George continua a combattere ancora, ma riduce la frequenza, memorabile è il suo incontro contro Tommy “The Duke” Morrison, il Tommy Gunn di Rocky V, continuando ad accumulare dollari per il suo sogno benefico. Nel 1994, a quasi 46 anni, riceve un’inattesa telefonata in cui gli si propone di affrontare Michael Moorer per il titolo mondiale, in un evento che suona più come una festa d’addio in omaggio ad un grande atleta piuttosto che un match che possa impensierire il campione in carica. Moorer infatti, fresco di titolo mondiale Wba e Ibf strappato a un Holyfield non più giovanissimo, vuole una difesa del titolo che possa attirare le televisioni e garantirgli una borsa cospicua, e, vista la mancanza di campioni di razza in giro, la scelta è ricaduta sull’eterno Foreman. L’incontro si disputa il 5 Novembre 1994 all’ MGM Hotel di Las Vegas e i pronostici sono tutti per Moorer. Come da copione il più giovane campione attacca senza sosta il vecchio, che è costretto a legare quando non incassa i numerosi colpi. Tra gli assalti di Moorer e qualche apprezzabile replica di George si arriva alla decima ripresa. Foreman, che pure ha gli zigomi gonfi, sembra aver imparato la strategia da adottare molto più che in passato, grazie anche a quel monumento di Angelo Dundee, una volta secondo di Alì e ora al suo servizio.

Quando mancano circa novanta secondi alla fine della decima ripresa Moorer sta ancora attaccando furiosamente e il verdetto dei giudici è tutto a suo favore. Foreman accusa e pare fermo sulle gambe, ancora più lento di quanto aveva abituato, si limita a replicare a due mani quando vede uno spiraglio lasciato dal campione ma sembra sul punto di cedere. Questo forse inganna Moorer. A un minuto dalla fine della ripresa Foreman tocca col sinistro poi lascia partire un destro perfetto, di rara potenza. Stupendo. Il giovane campione cade al tappeto inerte, si capisce il match è finito.

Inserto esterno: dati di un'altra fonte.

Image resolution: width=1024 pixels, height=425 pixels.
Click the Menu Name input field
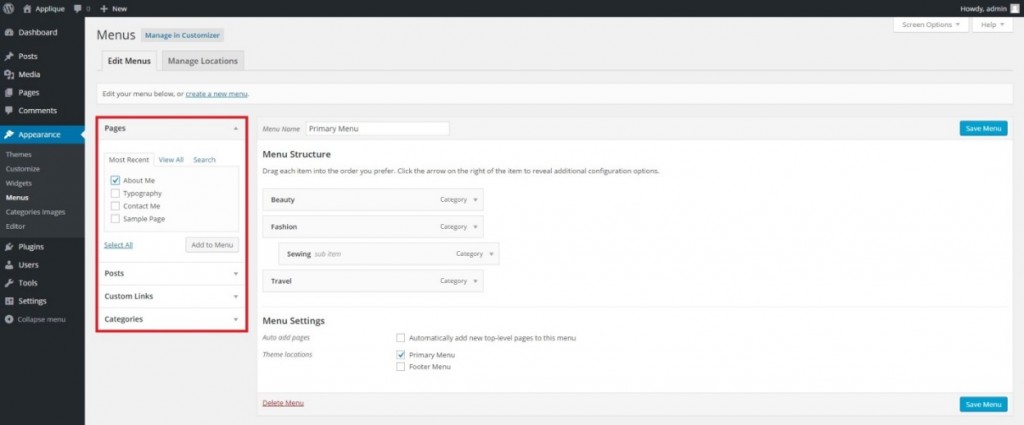[377, 129]
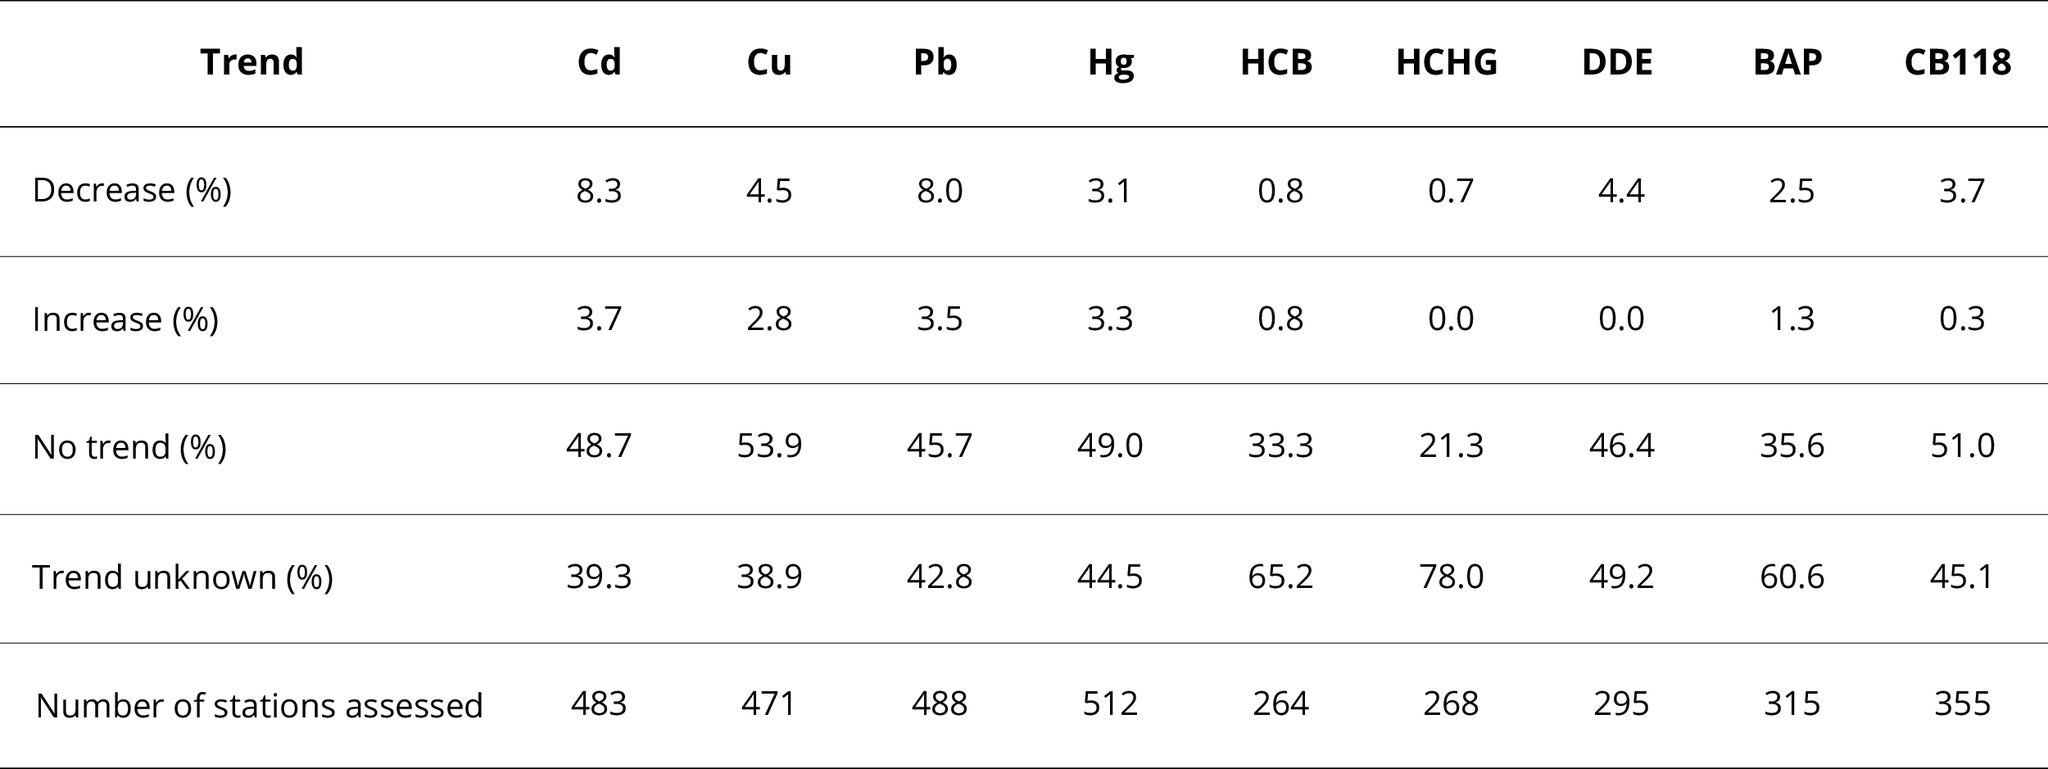Click the HCHG column header
This screenshot has height=769, width=2048.
coord(1446,62)
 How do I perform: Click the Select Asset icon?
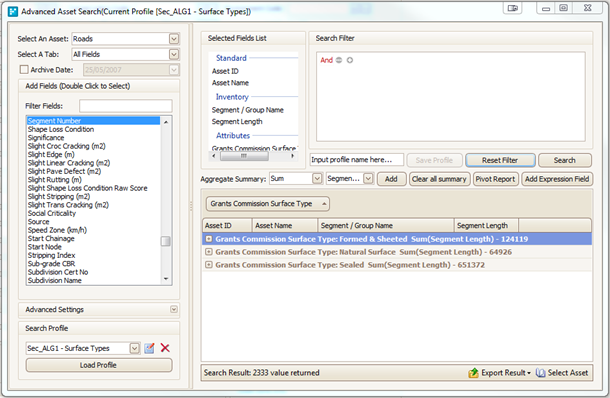click(x=540, y=373)
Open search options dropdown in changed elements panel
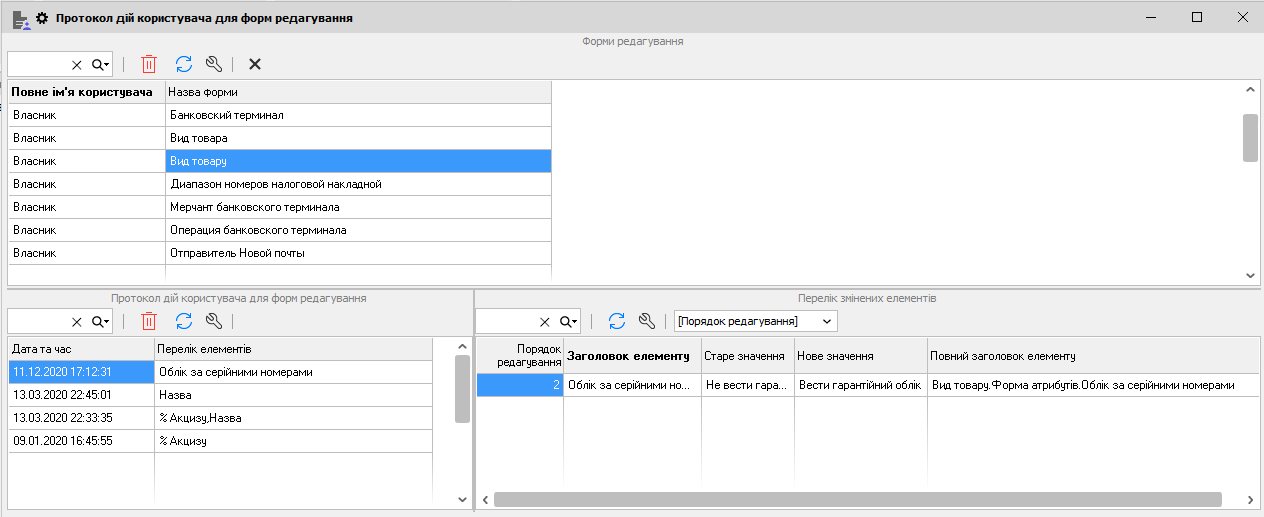 [x=569, y=321]
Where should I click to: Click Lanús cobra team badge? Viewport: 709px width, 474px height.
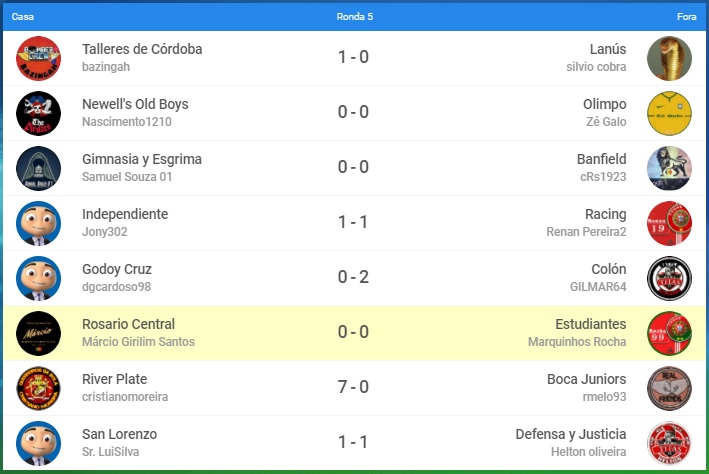669,58
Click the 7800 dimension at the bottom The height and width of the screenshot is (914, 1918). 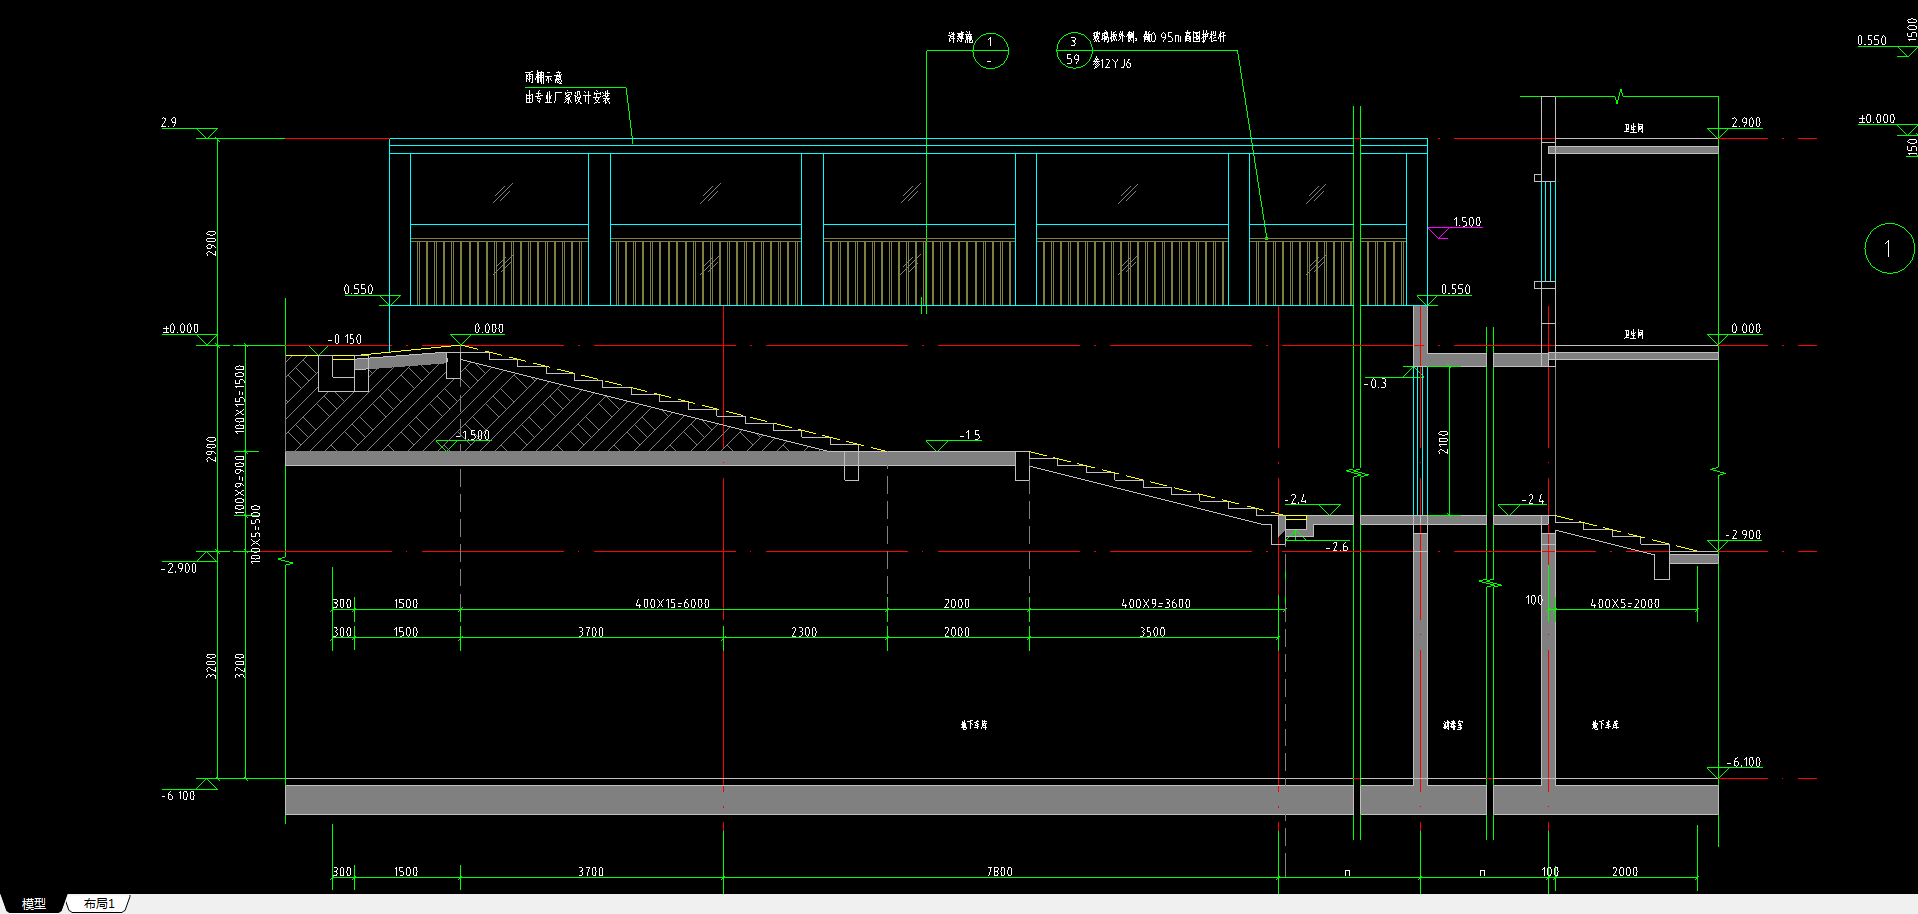[x=1000, y=872]
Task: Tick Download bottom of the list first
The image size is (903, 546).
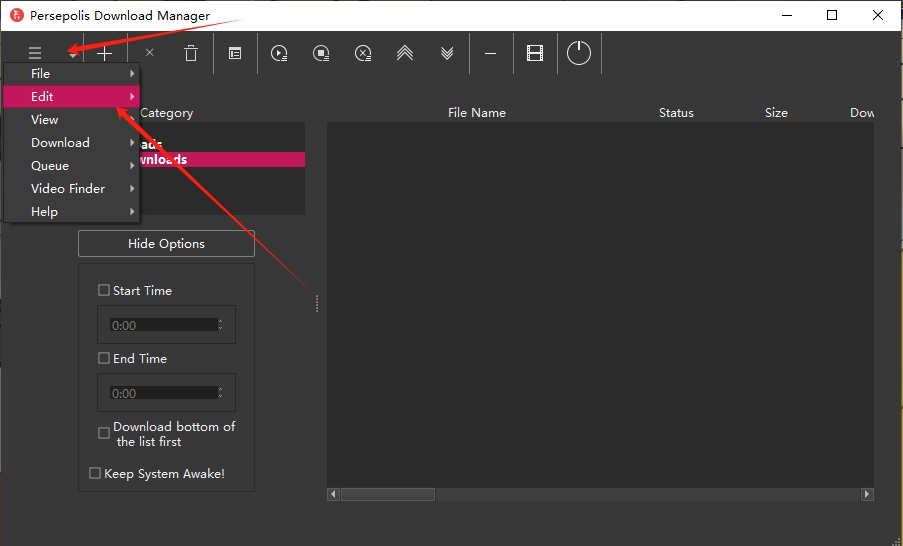Action: point(104,434)
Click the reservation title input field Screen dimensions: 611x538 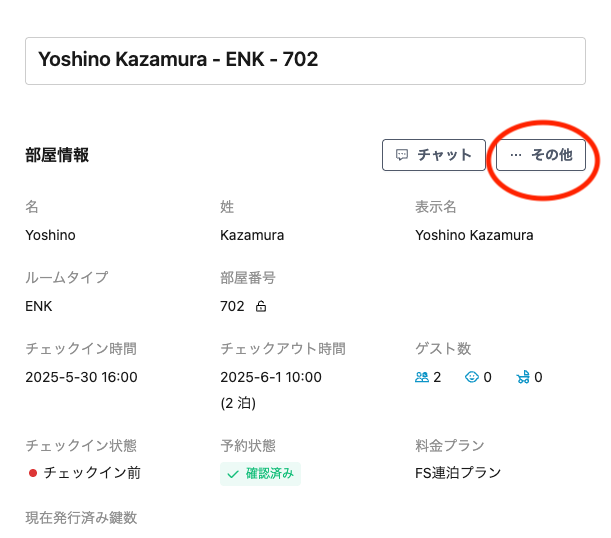(305, 61)
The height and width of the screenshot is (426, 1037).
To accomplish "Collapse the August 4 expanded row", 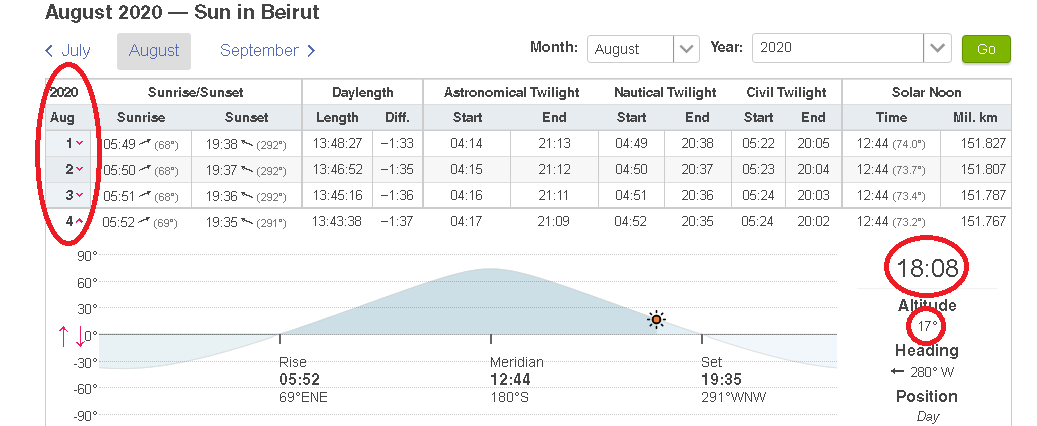I will coord(80,222).
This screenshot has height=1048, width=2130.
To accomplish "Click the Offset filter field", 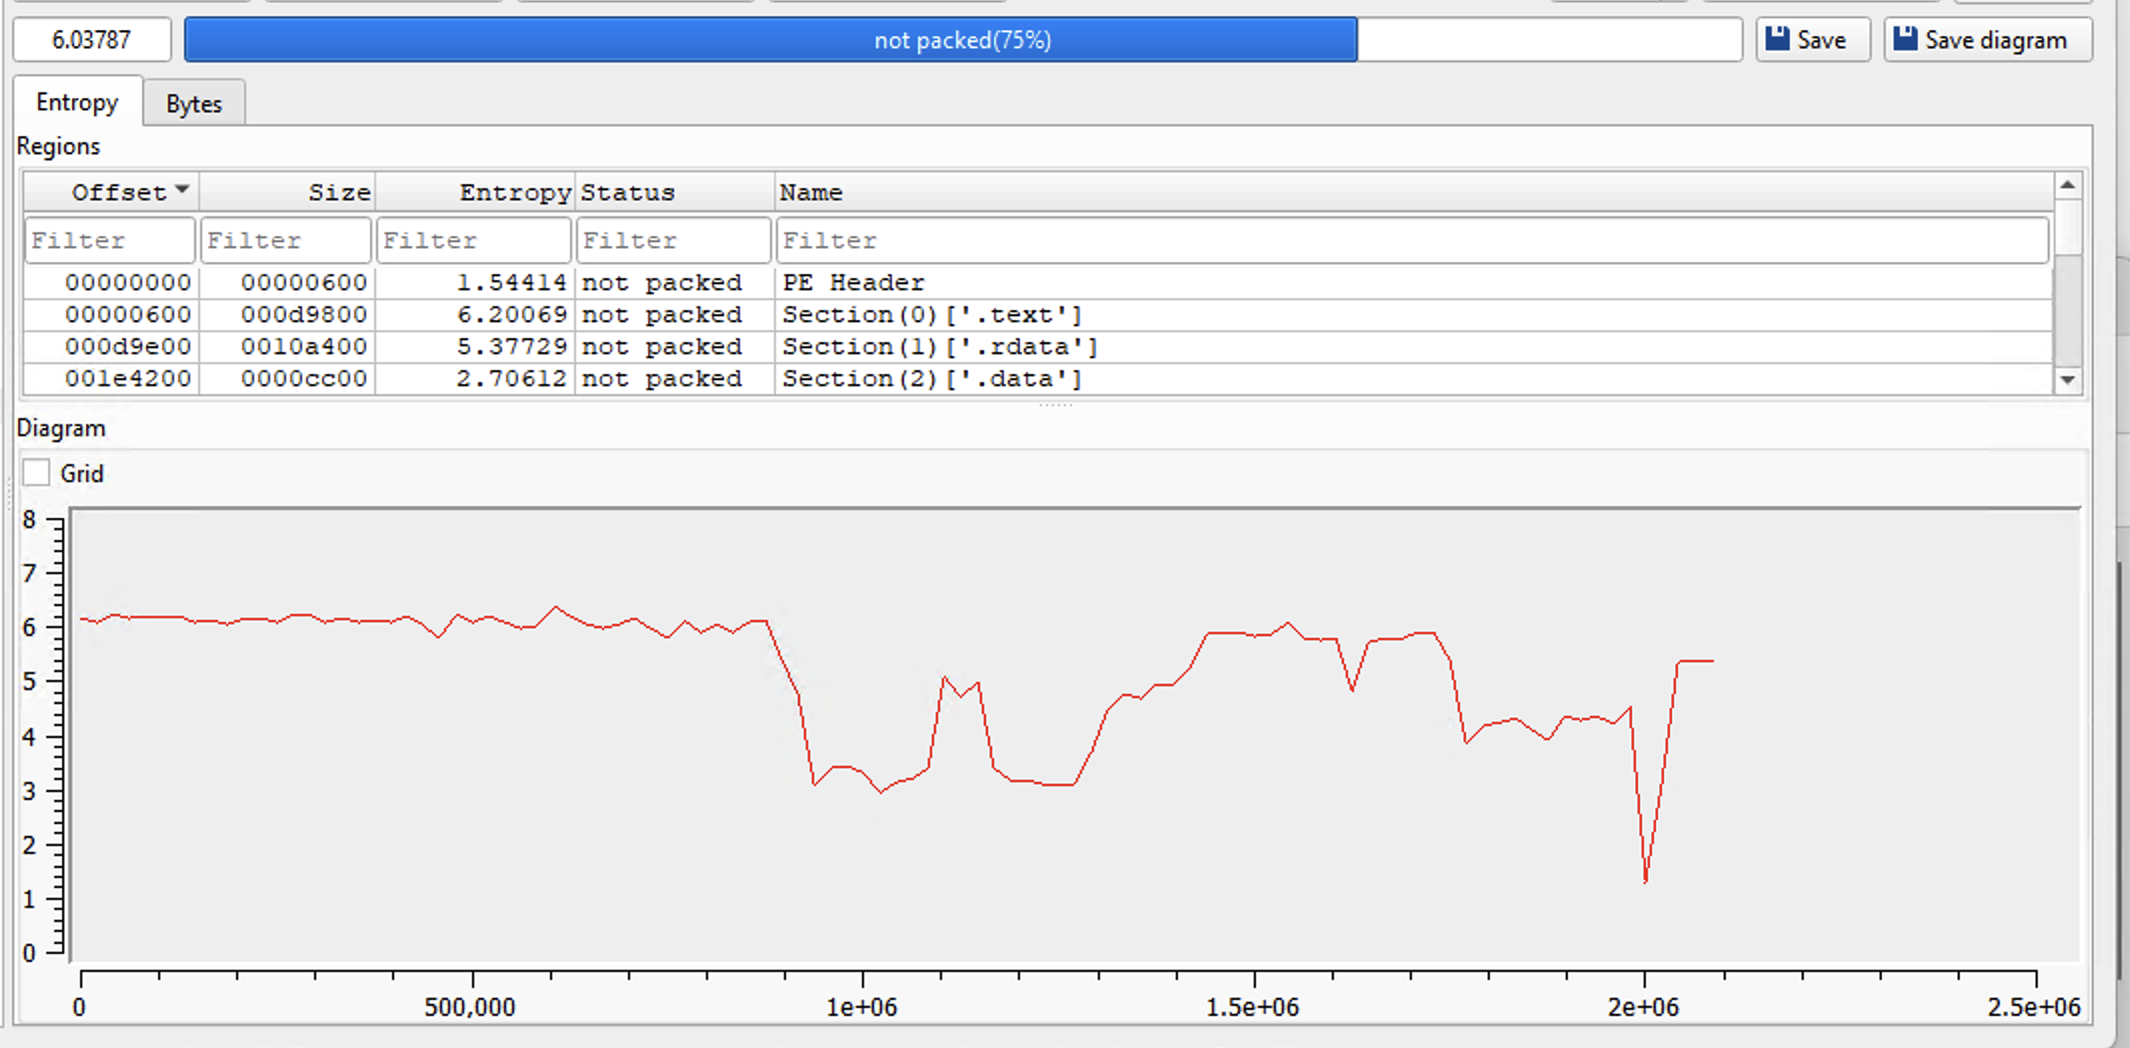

L’arbitro decreta il KO e George si piega all’angolo a ringraziare il suo Dio. George Foreman è campione del mondo per la seconda volta nella sua carriera, il più vecchio della storia e a vent’anni esatti da quel funesto 30 Ottobre 1974. I fantasmi africani se ne sono andati via per sempre. Combatte ancora per qualche tempo match di scarsa importanza e nel 1997 annuncia il ritiro.

Ormai è un uomo felice che può tornare al suo gregge e ai suoi sermoni, in quel centro di accoglienza che regala sorrisi a lui ed a tanti bambini abbandonati. Anche la sua anima è definitivamente in pace ed è commovente vederlo sostenere il suo amico rivale Mohammed Alì, menomato dal Parkinson durante la cerimonia degli Oscar per il bellissimo “Quando eravamo re”. Sì perché George Foreman è stato un grande re, tanto temuto e odiato all’inizio quanto amato e ringraziato alla fine.